_WHAT NEEDS TO BE DONE_. Rewrite the records below with "resolution" swapped for "dimensions" and everything else unchanged.

Dataset excerpts
★ ★ ★ ★ ★
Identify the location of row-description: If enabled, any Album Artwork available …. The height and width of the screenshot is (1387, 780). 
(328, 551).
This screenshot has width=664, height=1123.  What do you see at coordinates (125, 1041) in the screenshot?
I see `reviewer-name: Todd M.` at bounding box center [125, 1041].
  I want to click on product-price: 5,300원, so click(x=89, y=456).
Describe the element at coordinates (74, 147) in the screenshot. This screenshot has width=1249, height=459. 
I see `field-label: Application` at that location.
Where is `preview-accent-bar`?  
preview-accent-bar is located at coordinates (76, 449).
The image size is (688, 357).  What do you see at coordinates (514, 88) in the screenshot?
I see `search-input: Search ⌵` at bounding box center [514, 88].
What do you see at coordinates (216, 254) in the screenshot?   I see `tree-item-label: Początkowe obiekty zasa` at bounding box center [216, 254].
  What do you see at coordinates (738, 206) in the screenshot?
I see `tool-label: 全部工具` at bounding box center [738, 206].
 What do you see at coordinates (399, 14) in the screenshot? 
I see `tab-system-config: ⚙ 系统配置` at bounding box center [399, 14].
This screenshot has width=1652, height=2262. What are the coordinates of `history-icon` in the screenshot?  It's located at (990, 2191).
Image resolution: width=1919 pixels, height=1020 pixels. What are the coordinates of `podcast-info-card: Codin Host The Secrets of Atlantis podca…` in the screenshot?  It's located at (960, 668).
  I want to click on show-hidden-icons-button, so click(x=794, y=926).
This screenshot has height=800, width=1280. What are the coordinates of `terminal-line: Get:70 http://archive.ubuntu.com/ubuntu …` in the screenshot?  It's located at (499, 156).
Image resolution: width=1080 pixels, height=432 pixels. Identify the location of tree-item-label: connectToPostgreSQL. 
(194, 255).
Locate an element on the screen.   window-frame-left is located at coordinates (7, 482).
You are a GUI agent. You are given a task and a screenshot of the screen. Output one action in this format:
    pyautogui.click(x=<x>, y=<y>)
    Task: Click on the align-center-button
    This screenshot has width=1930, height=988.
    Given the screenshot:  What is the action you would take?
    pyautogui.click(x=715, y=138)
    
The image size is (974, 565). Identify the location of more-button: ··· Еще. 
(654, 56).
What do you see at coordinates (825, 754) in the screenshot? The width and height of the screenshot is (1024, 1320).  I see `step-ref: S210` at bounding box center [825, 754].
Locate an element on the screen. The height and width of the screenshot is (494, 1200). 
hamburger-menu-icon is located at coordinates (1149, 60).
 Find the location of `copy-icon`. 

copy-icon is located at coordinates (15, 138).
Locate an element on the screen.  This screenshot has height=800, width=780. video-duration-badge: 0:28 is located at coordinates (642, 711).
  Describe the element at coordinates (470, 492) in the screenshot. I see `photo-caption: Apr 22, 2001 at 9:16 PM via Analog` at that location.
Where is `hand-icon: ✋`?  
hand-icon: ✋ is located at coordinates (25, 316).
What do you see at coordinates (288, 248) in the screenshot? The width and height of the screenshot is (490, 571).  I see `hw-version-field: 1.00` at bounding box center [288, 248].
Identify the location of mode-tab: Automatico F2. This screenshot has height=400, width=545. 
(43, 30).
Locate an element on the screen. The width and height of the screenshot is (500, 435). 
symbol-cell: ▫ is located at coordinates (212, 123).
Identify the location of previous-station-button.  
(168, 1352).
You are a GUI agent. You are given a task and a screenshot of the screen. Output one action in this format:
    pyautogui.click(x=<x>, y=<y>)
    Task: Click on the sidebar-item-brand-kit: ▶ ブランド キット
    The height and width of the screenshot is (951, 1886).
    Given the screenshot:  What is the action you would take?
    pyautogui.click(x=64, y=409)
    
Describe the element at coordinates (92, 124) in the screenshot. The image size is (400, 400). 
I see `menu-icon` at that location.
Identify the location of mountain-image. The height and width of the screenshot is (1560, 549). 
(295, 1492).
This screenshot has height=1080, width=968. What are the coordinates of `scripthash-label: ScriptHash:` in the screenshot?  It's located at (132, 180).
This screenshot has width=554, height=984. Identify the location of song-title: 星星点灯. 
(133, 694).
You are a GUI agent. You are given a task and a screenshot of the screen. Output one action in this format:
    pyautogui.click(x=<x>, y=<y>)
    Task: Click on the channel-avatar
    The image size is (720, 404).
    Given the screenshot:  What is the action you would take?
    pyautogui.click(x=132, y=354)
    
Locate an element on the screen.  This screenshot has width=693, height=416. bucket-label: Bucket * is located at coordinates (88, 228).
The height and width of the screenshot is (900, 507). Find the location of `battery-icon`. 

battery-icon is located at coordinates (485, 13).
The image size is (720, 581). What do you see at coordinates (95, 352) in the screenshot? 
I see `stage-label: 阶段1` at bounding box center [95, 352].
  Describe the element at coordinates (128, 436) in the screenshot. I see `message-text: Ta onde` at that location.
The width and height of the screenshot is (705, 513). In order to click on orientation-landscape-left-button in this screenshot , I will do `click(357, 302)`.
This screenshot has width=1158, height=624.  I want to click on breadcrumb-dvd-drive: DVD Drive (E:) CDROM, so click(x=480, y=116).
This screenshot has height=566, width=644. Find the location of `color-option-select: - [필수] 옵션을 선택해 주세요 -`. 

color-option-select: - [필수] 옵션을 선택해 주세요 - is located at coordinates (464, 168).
★ ★ ★ ★ ★
_ANSWER TO THE PROBLEM_.
Identify the location of row-description: If enabled, any Album Artwork available …. The height and width of the screenshot is (1387, 780). 
(328, 551).
This screenshot has width=664, height=1123.  What do you see at coordinates (125, 1041) in the screenshot?
I see `reviewer-name: Todd M.` at bounding box center [125, 1041].
  I want to click on product-price: 5,300원, so click(x=89, y=456).
Describe the element at coordinates (74, 147) in the screenshot. This screenshot has width=1249, height=459. 
I see `field-label: Application` at that location.
Where is `preview-accent-bar`?  
preview-accent-bar is located at coordinates (76, 449).
The image size is (688, 357).  What do you see at coordinates (514, 88) in the screenshot?
I see `search-input: Search ⌵` at bounding box center [514, 88].
What do you see at coordinates (216, 254) in the screenshot?   I see `tree-item-label: Początkowe obiekty zasa` at bounding box center [216, 254].
  What do you see at coordinates (738, 206) in the screenshot?
I see `tool-label: 全部工具` at bounding box center [738, 206].
 What do you see at coordinates (399, 14) in the screenshot? 
I see `tab-system-config: ⚙ 系统配置` at bounding box center [399, 14].
This screenshot has width=1652, height=2262. What are the coordinates of `history-icon` in the screenshot?  It's located at (990, 2191).
Image dimensions: width=1919 pixels, height=1020 pixels. What are the coordinates of `podcast-info-card: Codin Host The Secrets of Atlantis podca…` in the screenshot?  It's located at (960, 668).
  I want to click on show-hidden-icons-button, so click(x=794, y=926).
This screenshot has height=800, width=1280. What are the coordinates of `terminal-line: Get:70 http://archive.ubuntu.com/ubuntu …` in the screenshot?  It's located at (499, 156).
Image dimensions: width=1080 pixels, height=432 pixels. Identify the location of tree-item-label: connectToPostgreSQL. 
(194, 255).
Locate an element on the screen.   window-frame-left is located at coordinates (7, 482).
You are a GUI agent. You are given a task and a screenshot of the screen. Output one action in this format:
    pyautogui.click(x=<x>, y=<y>)
    Task: Click on the align-center-button
    This screenshot has width=1930, height=988.
    Given the screenshot:  What is the action you would take?
    pyautogui.click(x=715, y=138)
    
The image size is (974, 565). Identify the location of more-button: ··· Еще. 
(654, 56).
What do you see at coordinates (825, 754) in the screenshot? The width and height of the screenshot is (1024, 1320).  I see `step-ref: S210` at bounding box center [825, 754].
Locate an element on the screen. The height and width of the screenshot is (494, 1200). 
hamburger-menu-icon is located at coordinates (1149, 60).
 Find the location of `copy-icon`. 

copy-icon is located at coordinates (15, 138).
Locate an element on the screen.  This screenshot has height=800, width=780. video-duration-badge: 0:28 is located at coordinates (642, 711).
  Describe the element at coordinates (470, 492) in the screenshot. I see `photo-caption: Apr 22, 2001 at 9:16 PM via Analog` at that location.
Where is `hand-icon: ✋`?  
hand-icon: ✋ is located at coordinates (25, 316).
What do you see at coordinates (288, 248) in the screenshot? The width and height of the screenshot is (490, 571).  I see `hw-version-field: 1.00` at bounding box center [288, 248].
Identify the location of mode-tab: Automatico F2. This screenshot has height=400, width=545. 
(43, 30).
Locate an element on the screen. The width and height of the screenshot is (500, 435). 
symbol-cell: ▫ is located at coordinates (212, 123).
Identify the location of previous-station-button.  
(168, 1352).
You are a GUI agent. You are given a task and a screenshot of the screen. Output one action in this format:
    pyautogui.click(x=<x>, y=<y>)
    Task: Click on the sidebar-item-brand-kit: ▶ ブランド キット
    The height and width of the screenshot is (951, 1886).
    Given the screenshot:  What is the action you would take?
    pyautogui.click(x=64, y=409)
    
Describe the element at coordinates (92, 124) in the screenshot. The image size is (400, 400). 
I see `menu-icon` at that location.
Identify the location of mountain-image. The height and width of the screenshot is (1560, 549). 
(295, 1492).
This screenshot has height=1080, width=968. What are the coordinates of `scripthash-label: ScriptHash:` in the screenshot?  It's located at (132, 180).
This screenshot has width=554, height=984. Identify the location of song-title: 星星点灯. 
(133, 694).
You are a GUI agent. You are given a task and a screenshot of the screen. Output one action in this format:
    pyautogui.click(x=<x>, y=<y>)
    Task: Click on the channel-avatar
    The image size is (720, 404).
    Given the screenshot:  What is the action you would take?
    pyautogui.click(x=132, y=354)
    
Locate an element on the screen.  This screenshot has width=693, height=416. bucket-label: Bucket * is located at coordinates (88, 228).
The height and width of the screenshot is (900, 507). Find the location of `battery-icon`. 

battery-icon is located at coordinates (485, 13).
The image size is (720, 581). What do you see at coordinates (95, 352) in the screenshot? 
I see `stage-label: 阶段1` at bounding box center [95, 352].
  Describe the element at coordinates (128, 436) in the screenshot. I see `message-text: Ta onde` at that location.
The width and height of the screenshot is (705, 513). In order to click on orientation-landscape-left-button in this screenshot , I will do `click(357, 302)`.
This screenshot has width=1158, height=624.  I want to click on breadcrumb-dvd-drive: DVD Drive (E:) CDROM, so click(x=480, y=116).
This screenshot has height=566, width=644. Find the location of `color-option-select: - [필수] 옵션을 선택해 주세요 -`. 

color-option-select: - [필수] 옵션을 선택해 주세요 - is located at coordinates (464, 168).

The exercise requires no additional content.